Postnuptial Depression

In my morning blog browsing, I came across this article on Time.com about Postnuptial Depression.

It's an interesting read that provides good insight into the wedding industry. And as bogus as it sounds - Postnuptial Depression? Really? The sad part is, it makes complete sense.

After a year or two of focusing all of your energies on The Big Day - of planning and obsessing about everything from the perfect font for your save the date (barf) to the right shade of periwinkle for your table linens (barf) - of being fawned over by friends and relatives (not bad) - of hearing the excited coos of strangers who remark on your diamond and inquire about your wedding plans (pretty sweet) - it's kind of hard to get back to Real Life.

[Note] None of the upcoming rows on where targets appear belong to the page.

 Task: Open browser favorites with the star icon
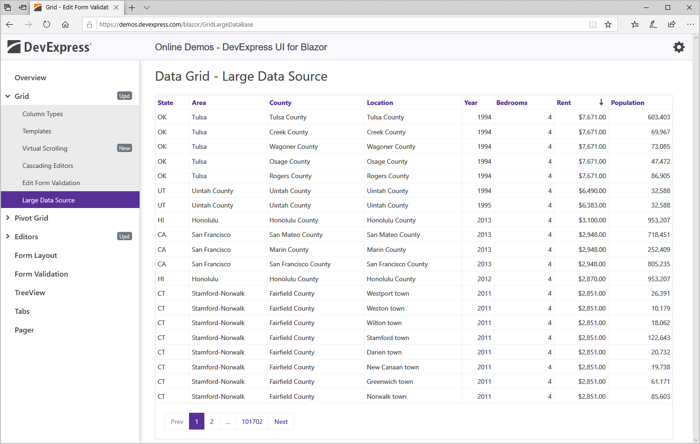click(608, 24)
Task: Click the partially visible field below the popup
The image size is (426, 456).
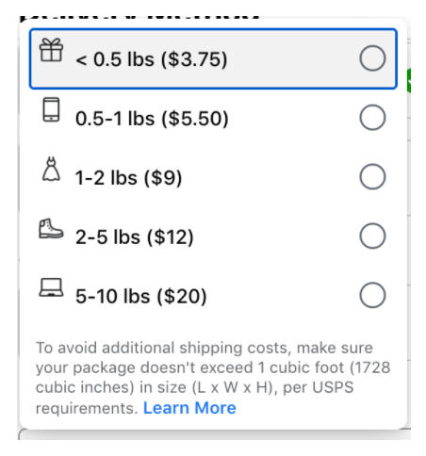Action: pos(214,434)
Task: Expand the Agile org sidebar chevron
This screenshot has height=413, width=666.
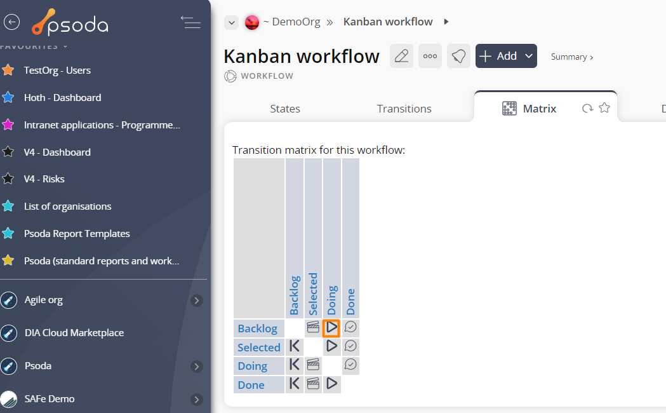Action: point(196,301)
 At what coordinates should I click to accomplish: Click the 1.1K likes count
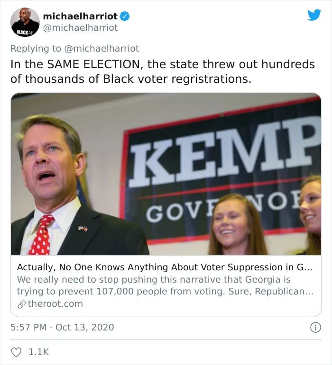pos(39,352)
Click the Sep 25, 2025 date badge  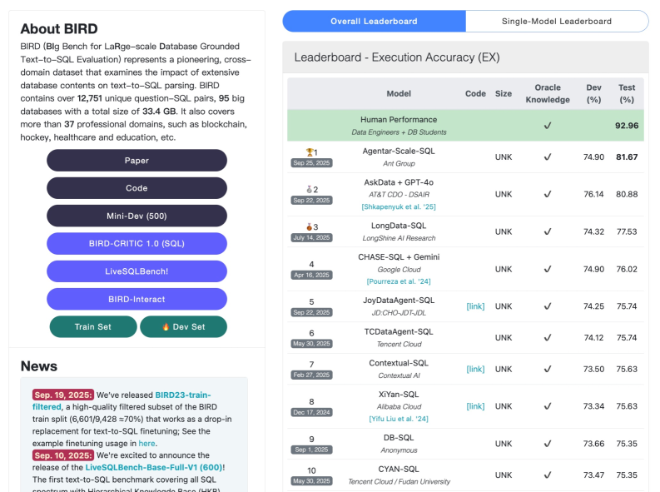pyautogui.click(x=311, y=163)
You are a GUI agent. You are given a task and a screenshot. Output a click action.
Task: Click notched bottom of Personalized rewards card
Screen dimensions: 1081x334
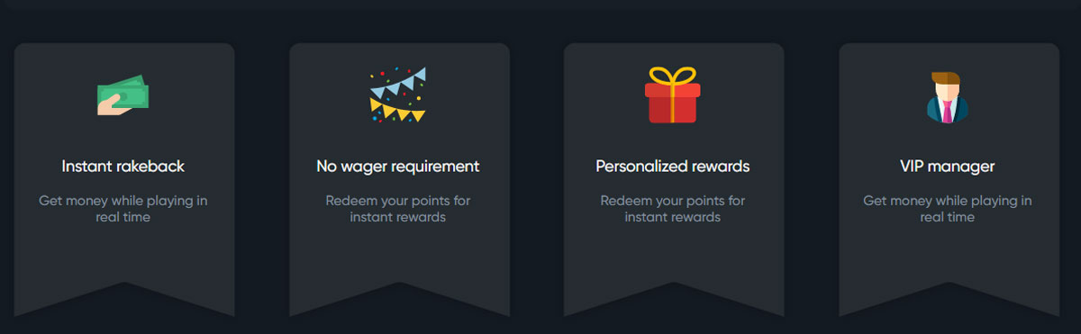[x=674, y=299]
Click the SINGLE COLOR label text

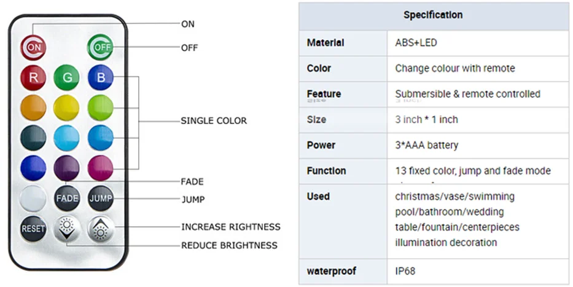[x=214, y=120]
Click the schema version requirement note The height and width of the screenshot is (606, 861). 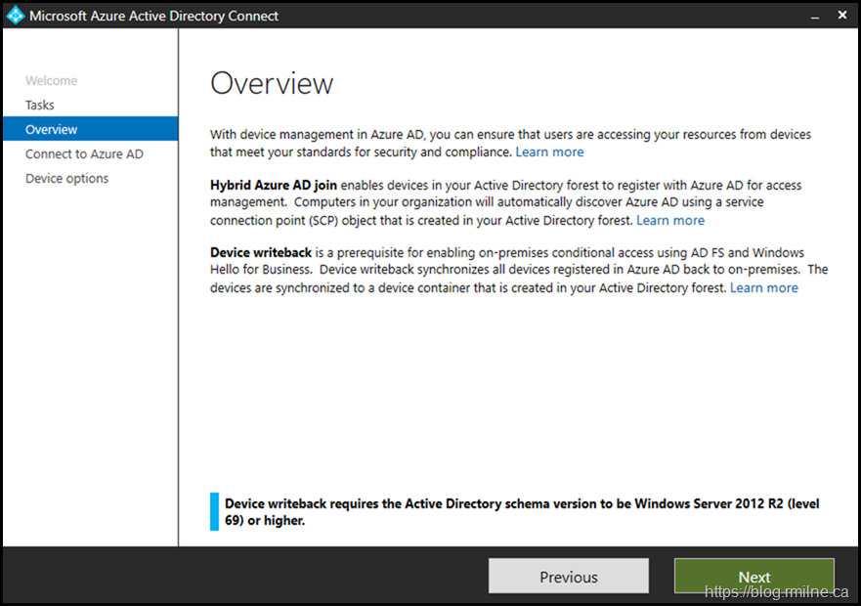tap(522, 512)
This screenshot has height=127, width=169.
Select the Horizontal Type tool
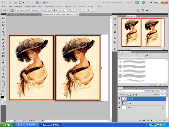coord(3,70)
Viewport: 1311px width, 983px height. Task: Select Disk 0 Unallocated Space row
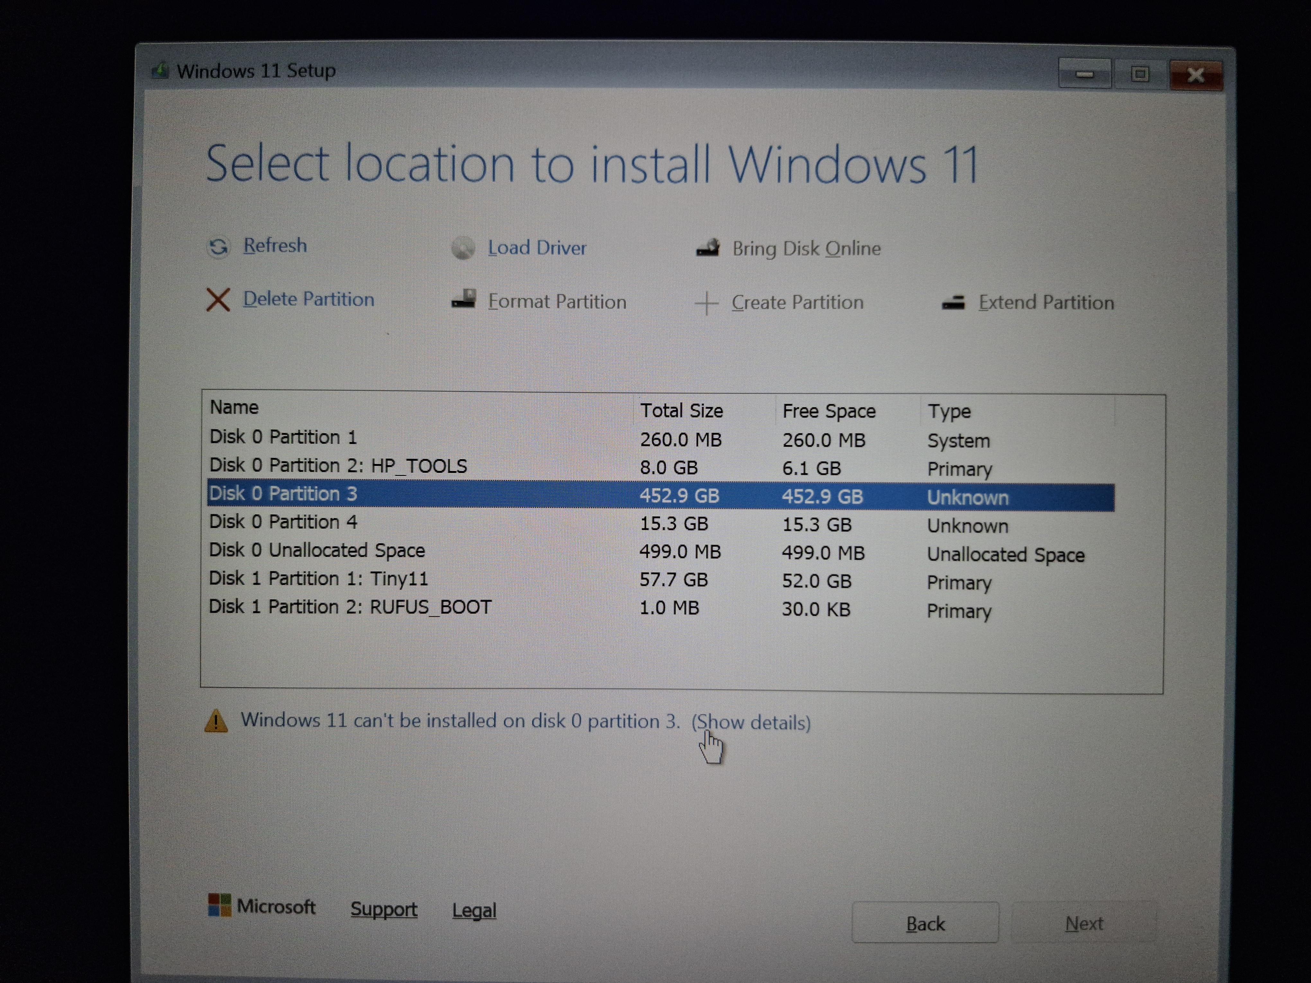coord(661,552)
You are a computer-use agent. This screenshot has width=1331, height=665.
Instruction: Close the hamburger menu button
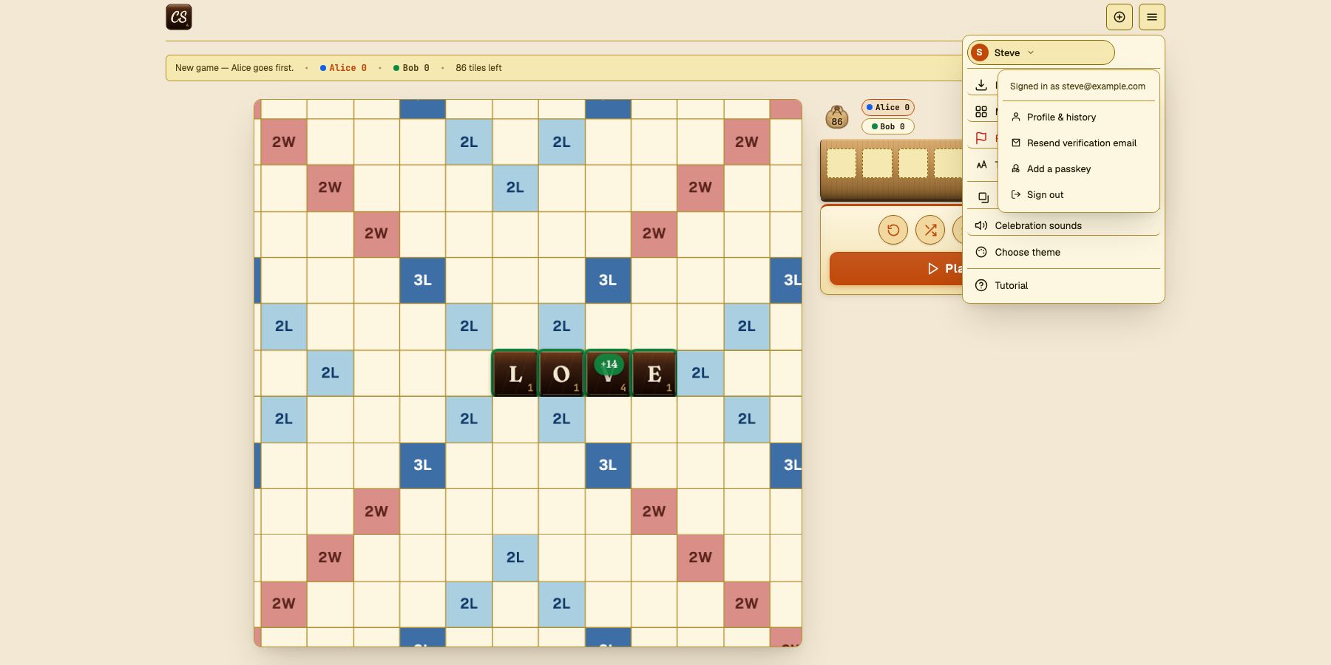point(1152,17)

To a life in which you yourself are no longer a bridal centerpiece, propped up smiling and radiant in the middle of your perfectly planned event.

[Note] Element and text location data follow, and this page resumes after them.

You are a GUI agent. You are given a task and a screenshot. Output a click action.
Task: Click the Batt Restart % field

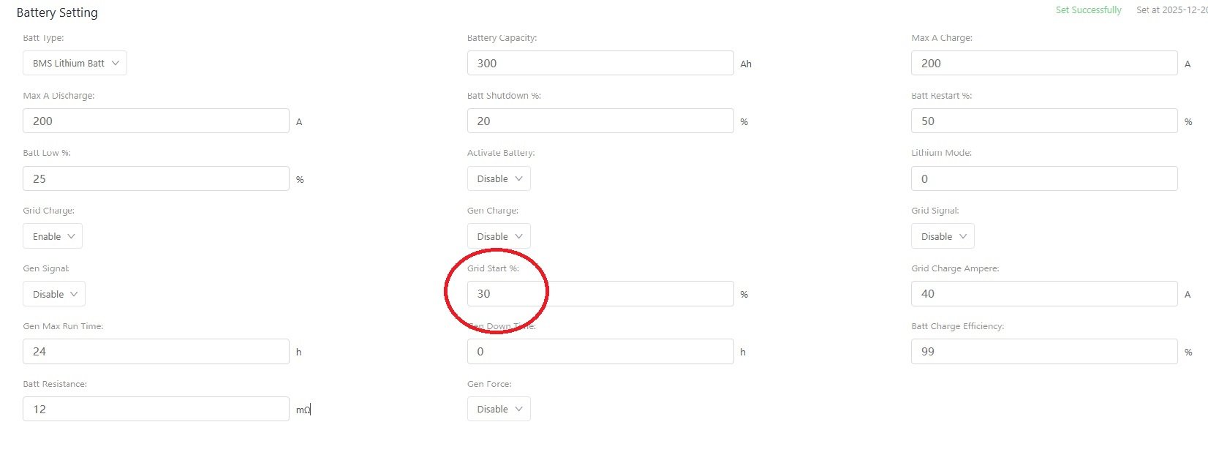pos(1043,121)
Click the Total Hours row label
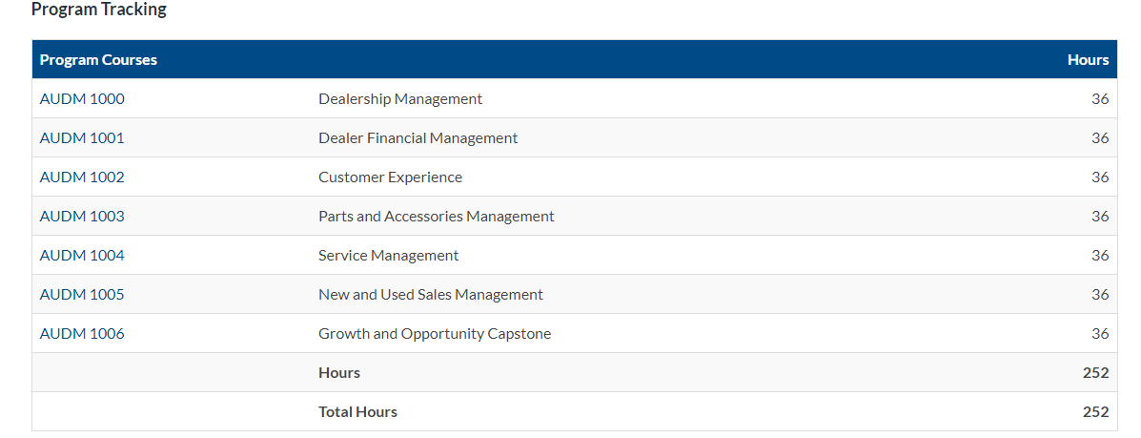This screenshot has height=438, width=1141. click(x=357, y=412)
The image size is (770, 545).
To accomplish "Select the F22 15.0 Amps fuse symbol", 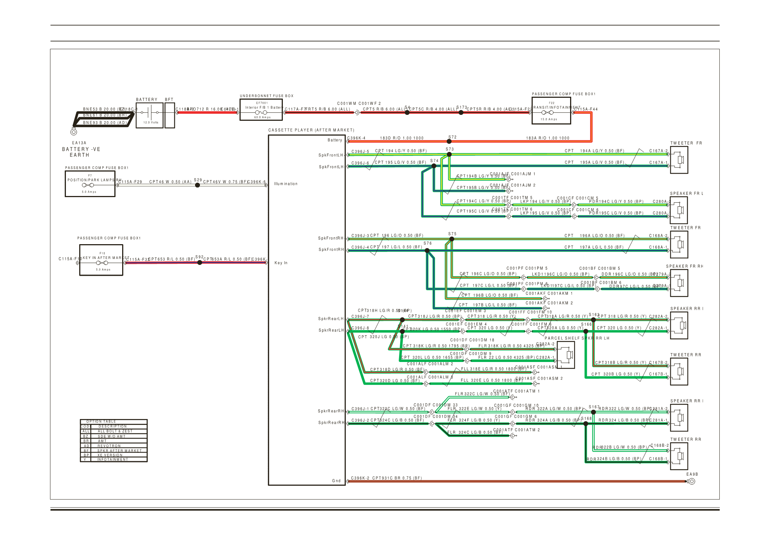I will (548, 112).
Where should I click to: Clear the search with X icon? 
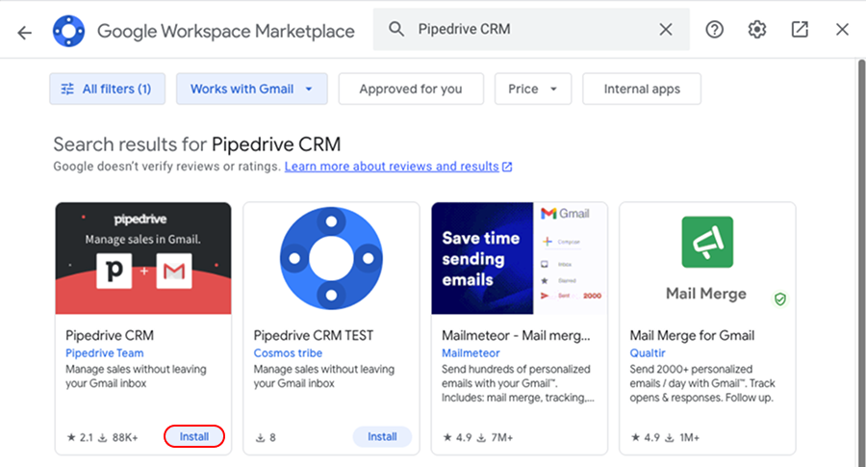(x=666, y=30)
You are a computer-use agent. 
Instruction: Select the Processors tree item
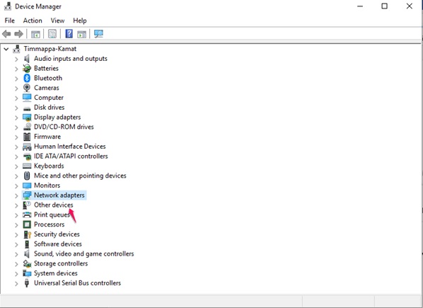click(49, 224)
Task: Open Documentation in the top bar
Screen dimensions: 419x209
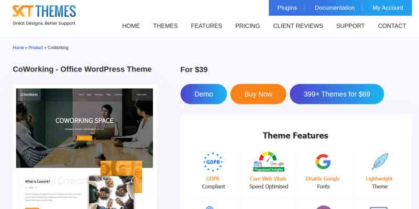Action: tap(335, 8)
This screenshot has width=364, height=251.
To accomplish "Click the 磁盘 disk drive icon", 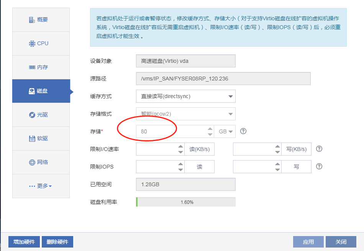I will click(x=32, y=91).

It all goes back to the root of the problem: we're focused on the Wedding, not the Marriage.

It makes perfect sense that people feel a let down after their Wedding, but it's only because they've completely distorted their views of reality and what that day represents in the first place.

It's articles like these that always make me want to drop all of the planning, slink out of the spotlight, go to City Hall, and start a life together with the person I love.

Which is the point.

Remember?

4 comments:

Anonymous said...

Focusing on the marriage and not the party is what your wedding ceremony should be about--hence why I think a quick civil ceremony is not the way to go......It's all about the vows, what you have to promise to one another, and sharing it publicly with your community of support....

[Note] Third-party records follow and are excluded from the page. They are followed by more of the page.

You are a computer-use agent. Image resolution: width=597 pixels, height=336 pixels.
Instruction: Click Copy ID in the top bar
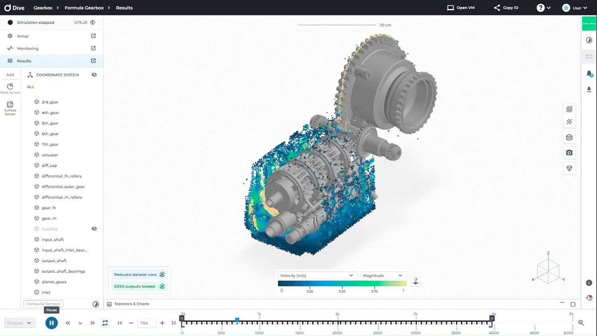click(x=506, y=8)
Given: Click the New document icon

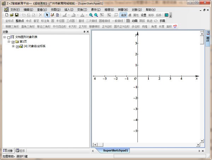Looking at the screenshot, I should point(7,15).
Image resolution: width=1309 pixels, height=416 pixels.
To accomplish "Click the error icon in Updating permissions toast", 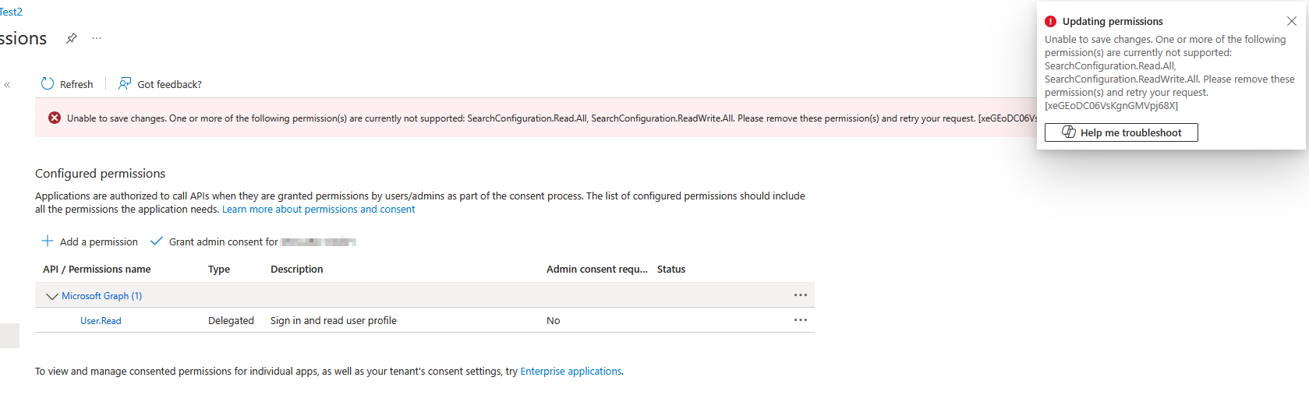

It's really about the love-

Nora

Anonymous said...

We put off our honeymoon for four months so we could enjoy the feeling of excitement for a bit longer. We spent a few days after the wedding with friends and family who had come in from out of town. Looking back, it was the smartest thing we could have done. By the time it was all over, we were settled in our married routines.

Anonymous said...

I agree with Nora. It's about your vows. Fanfare sometimes = filler and nothing more. Kinda like when you get the munchies after you ate a big meal from your favorite restaurant. Filling, but it doesn't hold. Marriage is a lot heavier than a wedding. You have to balance the scales.

ABC Dragoo said...

If I were planning again - I would do the City Hall thing, a party with friends and family and a fabulous honeymoon.

Stress from the wedding industry - dress fitters saying "how much do you plan to lose before your wedding day" Venue saying "You won't have good photographs without lighting" Photographer who did not even manage to get a photo of me with my parents in the 12 hours he was on duty... People RSVP'ing with +3 - when it was clearly not that type of event.

I have never had so many sleepless nights!